THE HAGUE, Netherlands (CN) – A New Zealand marine biologist and a Spanish sea park returned to a court in the Netherlands on Wednesday for the latest hearing in the case of a female orca named Morgan, who activists say has been mistreated and bullied by other whales while in captivity.
The parties appeared before the highest Dutch administrative court, the Council of State, to argue whether Morgan’s transfer to the Loro Parque in Tenerife, Spain was valid, given that she became pregnant while under the park’s care.
Morgan, a malnourished female orca, was found off the coast of the Netherlands in 2010. She was transferred to the Dolfinarium in Harderwijk, the Netherlands, where she was rehabilitated. However, a team of experts determined that she could not be released back into the wild and the Dolfinarium did not have adequate facilities to house her for the long term.
A suitable home was found at Spain’s Loro Parque. “The group composition and habitat of the orcas on Tenerife perfectly matched the needs of this young orca,” Dolphinarium director Marten Foppen said.
The transfer of an orca requires a Convention on International Trade in Endangered Species, or CITES, permit. The application was initially granted by the Netherlands’ Ministry of Agriculture, Nature and Food Quality, but the animal rights group Orca Coalition sued the government, claiming it was possible to release Morgan back into the wild. A judge sided with the group and ordered the government to set up an independent commission to evaluate Morgan’s future.
The commission’s investigation determined that Morgan’s transfer was legal and she was moved to the Spanish park in November 2011.
The Orca Coalition appealed several more times and lost. The Free Morgan Foundation, another animal rights group abbreviated as FMF, took over the fight in 2013.
Wednesday’s hearing marked the 10th time the groups have appeared before a Dutch court.

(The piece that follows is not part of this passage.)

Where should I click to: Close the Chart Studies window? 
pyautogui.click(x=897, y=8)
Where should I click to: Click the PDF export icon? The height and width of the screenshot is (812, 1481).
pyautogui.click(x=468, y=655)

The FMF filed a complaint in 2016 with the CITES authorities in the Netherlands, arguing the transfer was invalid because Morgan was being treated poorly in Spain – specifically that she was being bullied by other orcas. Video surfaced that summer showing Morgan beaching herself during a performance. National Geographic reported that this was abnormal behavior.
That complaint was rejected by the Dutch courts.
In December 2017, Loro Parque announced Morgan was pregnant. It’s unclear how she became so. The FMF claims this is in violation of the CITES permit, though Spanish CITES authorities claim it is permissible.
Wednesday’s hearing centered on whether the original transfer agreement allowed Morgan to be used for breeding purposes.
“This is about more than just Morgan. It has widespread implications for the EU,” Dr. Ingrid Visser, a marine biologist from New Zealand who co-founded the FMF, said before the Council of State, referring to the European Union.
Loro Parque argues that although it isn’t precluded from breeding Morgan, she became pregnant of her own volition. She gave birth to a calf last year.
“She’s in such a good state at the park, she choose to mate,” said Dr. Javier Almunia, the director of the park’s foundation.
Both sides agree that Morgan can no longer be released into the wild, as the Orca Coalition had first hoped. Now the FMF wants her moved to a sanctuary.
Morgan is the only wild-born orca in captivity in Europe. It’s no longer legal to capture orcas in the wild for commercial purposes.
“She’s very special,” Visser said.
A decision is expected from the Council of State in six weeks.